* Exercise materials:
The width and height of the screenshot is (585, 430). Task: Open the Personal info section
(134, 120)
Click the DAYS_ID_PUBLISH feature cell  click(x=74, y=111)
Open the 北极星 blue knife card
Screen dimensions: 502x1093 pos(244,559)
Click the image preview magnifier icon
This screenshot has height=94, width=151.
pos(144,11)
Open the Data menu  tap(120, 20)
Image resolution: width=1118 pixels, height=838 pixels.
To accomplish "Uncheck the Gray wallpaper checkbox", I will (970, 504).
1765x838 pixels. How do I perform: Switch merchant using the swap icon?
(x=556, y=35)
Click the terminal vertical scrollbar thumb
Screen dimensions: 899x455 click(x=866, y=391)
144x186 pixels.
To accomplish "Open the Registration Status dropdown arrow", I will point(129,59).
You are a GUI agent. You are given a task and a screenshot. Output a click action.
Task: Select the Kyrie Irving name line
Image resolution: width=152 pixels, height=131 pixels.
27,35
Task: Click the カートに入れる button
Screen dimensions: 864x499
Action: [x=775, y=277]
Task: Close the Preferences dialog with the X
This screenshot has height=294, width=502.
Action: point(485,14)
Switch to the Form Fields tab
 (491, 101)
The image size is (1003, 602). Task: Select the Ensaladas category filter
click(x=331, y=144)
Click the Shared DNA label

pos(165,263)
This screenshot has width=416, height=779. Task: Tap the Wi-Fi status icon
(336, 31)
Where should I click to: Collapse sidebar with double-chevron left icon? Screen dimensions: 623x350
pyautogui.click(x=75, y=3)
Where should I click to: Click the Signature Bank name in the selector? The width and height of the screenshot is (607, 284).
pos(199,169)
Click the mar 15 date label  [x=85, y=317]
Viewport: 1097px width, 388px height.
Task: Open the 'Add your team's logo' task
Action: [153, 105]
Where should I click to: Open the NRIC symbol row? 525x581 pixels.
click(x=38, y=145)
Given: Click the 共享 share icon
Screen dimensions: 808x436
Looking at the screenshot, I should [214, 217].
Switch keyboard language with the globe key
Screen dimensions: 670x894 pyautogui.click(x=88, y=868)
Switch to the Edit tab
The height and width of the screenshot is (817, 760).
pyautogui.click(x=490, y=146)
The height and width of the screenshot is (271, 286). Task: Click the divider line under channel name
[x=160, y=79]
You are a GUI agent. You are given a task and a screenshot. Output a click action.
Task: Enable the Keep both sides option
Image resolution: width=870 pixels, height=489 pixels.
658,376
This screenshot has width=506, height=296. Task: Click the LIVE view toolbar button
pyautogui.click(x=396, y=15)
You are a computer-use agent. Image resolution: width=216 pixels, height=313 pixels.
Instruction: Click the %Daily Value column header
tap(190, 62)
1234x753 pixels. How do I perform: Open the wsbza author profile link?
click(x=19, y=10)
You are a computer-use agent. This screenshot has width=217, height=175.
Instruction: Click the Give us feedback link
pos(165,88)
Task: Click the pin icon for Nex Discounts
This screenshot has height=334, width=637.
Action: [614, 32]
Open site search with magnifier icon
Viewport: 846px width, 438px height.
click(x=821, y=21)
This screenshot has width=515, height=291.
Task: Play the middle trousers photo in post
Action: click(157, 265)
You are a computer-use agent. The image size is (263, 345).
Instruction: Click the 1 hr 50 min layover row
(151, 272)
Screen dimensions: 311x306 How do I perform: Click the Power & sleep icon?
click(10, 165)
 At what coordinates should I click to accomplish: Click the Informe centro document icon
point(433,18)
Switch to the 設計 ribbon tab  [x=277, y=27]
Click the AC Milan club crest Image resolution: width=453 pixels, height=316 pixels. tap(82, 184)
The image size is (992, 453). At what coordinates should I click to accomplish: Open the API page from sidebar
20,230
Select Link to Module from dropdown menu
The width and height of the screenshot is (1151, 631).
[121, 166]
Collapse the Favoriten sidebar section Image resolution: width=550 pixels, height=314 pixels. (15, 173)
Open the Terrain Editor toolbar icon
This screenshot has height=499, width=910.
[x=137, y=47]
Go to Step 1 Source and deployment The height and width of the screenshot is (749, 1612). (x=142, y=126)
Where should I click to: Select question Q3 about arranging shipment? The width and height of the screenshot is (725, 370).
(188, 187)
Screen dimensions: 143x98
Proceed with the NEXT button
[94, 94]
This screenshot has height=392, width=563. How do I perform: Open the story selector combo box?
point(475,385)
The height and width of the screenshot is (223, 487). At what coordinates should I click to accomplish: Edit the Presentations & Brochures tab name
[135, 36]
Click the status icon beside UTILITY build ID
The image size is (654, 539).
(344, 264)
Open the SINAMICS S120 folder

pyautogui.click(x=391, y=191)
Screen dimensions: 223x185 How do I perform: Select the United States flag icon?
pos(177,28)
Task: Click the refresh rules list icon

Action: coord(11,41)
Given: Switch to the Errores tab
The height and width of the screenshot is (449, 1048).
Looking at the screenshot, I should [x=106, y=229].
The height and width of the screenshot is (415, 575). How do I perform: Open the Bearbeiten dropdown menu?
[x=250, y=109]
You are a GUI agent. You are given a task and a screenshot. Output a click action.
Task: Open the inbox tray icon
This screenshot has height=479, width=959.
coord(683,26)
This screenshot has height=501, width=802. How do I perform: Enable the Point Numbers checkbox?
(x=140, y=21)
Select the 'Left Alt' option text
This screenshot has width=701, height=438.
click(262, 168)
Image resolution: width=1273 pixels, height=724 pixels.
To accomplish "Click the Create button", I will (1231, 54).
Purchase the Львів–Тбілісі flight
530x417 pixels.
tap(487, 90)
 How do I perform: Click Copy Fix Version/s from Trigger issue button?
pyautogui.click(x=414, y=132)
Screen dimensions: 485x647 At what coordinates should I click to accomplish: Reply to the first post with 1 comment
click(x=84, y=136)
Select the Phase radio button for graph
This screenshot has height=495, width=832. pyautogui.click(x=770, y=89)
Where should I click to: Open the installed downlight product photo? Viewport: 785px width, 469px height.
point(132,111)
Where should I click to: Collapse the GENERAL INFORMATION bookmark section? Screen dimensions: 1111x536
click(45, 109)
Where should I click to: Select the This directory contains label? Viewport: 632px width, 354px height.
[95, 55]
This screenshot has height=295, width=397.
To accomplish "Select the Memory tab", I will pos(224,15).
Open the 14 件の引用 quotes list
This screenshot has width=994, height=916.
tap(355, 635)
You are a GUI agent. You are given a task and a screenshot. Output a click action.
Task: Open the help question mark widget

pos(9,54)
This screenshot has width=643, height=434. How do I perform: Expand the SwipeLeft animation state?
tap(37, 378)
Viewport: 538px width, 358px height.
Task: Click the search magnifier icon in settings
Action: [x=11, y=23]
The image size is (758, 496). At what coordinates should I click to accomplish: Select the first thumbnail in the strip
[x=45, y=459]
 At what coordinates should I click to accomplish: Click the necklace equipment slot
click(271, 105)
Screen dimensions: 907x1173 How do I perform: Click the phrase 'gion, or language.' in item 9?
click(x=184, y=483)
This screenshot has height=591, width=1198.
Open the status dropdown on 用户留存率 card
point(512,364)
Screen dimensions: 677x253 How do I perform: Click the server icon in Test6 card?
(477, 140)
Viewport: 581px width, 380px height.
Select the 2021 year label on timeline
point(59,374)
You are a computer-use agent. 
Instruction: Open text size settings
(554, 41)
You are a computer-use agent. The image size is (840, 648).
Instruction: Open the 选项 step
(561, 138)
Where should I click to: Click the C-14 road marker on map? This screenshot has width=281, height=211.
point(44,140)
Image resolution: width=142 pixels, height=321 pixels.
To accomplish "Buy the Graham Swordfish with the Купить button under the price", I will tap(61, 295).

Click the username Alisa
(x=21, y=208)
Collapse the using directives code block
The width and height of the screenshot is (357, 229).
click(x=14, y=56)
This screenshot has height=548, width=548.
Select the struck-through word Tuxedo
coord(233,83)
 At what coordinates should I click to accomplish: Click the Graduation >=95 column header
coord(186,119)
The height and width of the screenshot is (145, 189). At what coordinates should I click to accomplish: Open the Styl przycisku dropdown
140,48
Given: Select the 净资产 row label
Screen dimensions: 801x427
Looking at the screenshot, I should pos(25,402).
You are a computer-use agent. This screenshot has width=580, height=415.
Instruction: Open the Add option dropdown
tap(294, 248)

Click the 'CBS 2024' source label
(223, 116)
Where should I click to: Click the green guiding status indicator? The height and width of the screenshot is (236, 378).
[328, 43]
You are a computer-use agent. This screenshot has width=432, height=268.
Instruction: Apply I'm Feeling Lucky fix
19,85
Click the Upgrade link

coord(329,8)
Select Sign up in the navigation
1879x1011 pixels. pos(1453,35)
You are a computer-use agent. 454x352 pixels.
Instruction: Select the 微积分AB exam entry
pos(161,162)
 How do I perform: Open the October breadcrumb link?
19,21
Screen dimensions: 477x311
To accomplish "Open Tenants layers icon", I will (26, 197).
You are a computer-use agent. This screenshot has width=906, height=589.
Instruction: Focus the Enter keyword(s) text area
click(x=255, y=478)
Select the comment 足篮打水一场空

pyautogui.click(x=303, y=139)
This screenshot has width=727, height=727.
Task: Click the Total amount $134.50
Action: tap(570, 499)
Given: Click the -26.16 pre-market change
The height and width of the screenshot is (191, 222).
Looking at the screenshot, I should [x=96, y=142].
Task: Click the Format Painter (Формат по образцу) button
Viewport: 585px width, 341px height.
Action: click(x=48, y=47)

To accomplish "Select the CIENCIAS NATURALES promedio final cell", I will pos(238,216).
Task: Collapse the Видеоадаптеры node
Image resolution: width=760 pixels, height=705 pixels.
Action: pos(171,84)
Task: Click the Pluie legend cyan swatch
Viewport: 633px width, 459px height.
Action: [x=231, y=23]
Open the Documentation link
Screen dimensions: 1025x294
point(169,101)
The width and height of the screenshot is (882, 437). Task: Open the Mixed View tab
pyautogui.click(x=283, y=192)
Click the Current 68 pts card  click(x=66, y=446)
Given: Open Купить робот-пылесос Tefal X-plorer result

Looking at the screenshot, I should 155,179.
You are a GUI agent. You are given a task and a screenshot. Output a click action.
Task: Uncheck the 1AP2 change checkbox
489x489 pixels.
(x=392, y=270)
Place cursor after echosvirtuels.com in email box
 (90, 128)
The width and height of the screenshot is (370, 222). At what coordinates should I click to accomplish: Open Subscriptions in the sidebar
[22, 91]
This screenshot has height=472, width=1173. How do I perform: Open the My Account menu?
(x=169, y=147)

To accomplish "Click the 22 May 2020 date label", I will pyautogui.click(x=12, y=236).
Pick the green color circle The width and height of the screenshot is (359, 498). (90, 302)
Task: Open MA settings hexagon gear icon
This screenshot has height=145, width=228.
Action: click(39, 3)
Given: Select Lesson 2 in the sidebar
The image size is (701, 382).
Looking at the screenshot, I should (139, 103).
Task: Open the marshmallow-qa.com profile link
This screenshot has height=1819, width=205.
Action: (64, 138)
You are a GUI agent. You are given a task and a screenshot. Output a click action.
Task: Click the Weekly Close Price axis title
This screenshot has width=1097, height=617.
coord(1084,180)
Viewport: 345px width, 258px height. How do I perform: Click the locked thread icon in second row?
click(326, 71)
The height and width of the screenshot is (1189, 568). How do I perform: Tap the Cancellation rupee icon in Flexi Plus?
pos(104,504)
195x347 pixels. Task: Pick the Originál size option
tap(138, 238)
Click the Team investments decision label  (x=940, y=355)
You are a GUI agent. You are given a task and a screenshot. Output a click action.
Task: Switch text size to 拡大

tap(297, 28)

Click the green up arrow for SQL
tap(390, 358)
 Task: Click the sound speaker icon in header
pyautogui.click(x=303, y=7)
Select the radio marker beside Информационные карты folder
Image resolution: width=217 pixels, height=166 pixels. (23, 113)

* What you have to do: Your reply is to repeat, unchanged, the lines above running from the one with "Image resolution: width=1118" up to and including the one with "Switch to the Edit tab".

* Final answer:
Image resolution: width=1118 pixels, height=838 pixels.
To accomplish "Uncheck the Gray wallpaper checkbox", I will (970, 504).
1765x838 pixels. How do I perform: Switch merchant using the swap icon?
(x=556, y=35)
Click the terminal vertical scrollbar thumb
Screen dimensions: 899x455 click(x=866, y=391)
144x186 pixels.
To accomplish "Open the Registration Status dropdown arrow", I will point(129,59).
You are a GUI agent. You are given a task and a screenshot. Output a click action.
Task: Select the Kyrie Irving name line
Image resolution: width=152 pixels, height=131 pixels.
27,35
Task: Click the カートに入れる button
Screen dimensions: 864x499
Action: [x=775, y=277]
Task: Close the Preferences dialog with the X
This screenshot has height=294, width=502.
Action: point(485,14)
Switch to the Form Fields tab
 (491, 101)
The image size is (1003, 602). Task: Select the Ensaladas category filter
click(x=331, y=144)
Click the Shared DNA label

pos(165,263)
This screenshot has width=416, height=779. Task: Tap the Wi-Fi status icon
(336, 31)
Where should I click to: Collapse sidebar with double-chevron left icon? Screen dimensions: 623x350
pyautogui.click(x=75, y=3)
Where should I click to: Click the Signature Bank name in the selector? The width and height of the screenshot is (607, 284).
pos(199,169)
Click the mar 15 date label  [x=85, y=317]
Viewport: 1097px width, 388px height.
Task: Open the 'Add your team's logo' task
Action: [153, 105]
Where should I click to: Open the NRIC symbol row? 525x581 pixels.
click(x=38, y=145)
Given: Click the 共享 share icon
Screen dimensions: 808x436
Looking at the screenshot, I should [214, 217].
Switch keyboard language with the globe key
Screen dimensions: 670x894 pyautogui.click(x=88, y=868)
Switch to the Edit tab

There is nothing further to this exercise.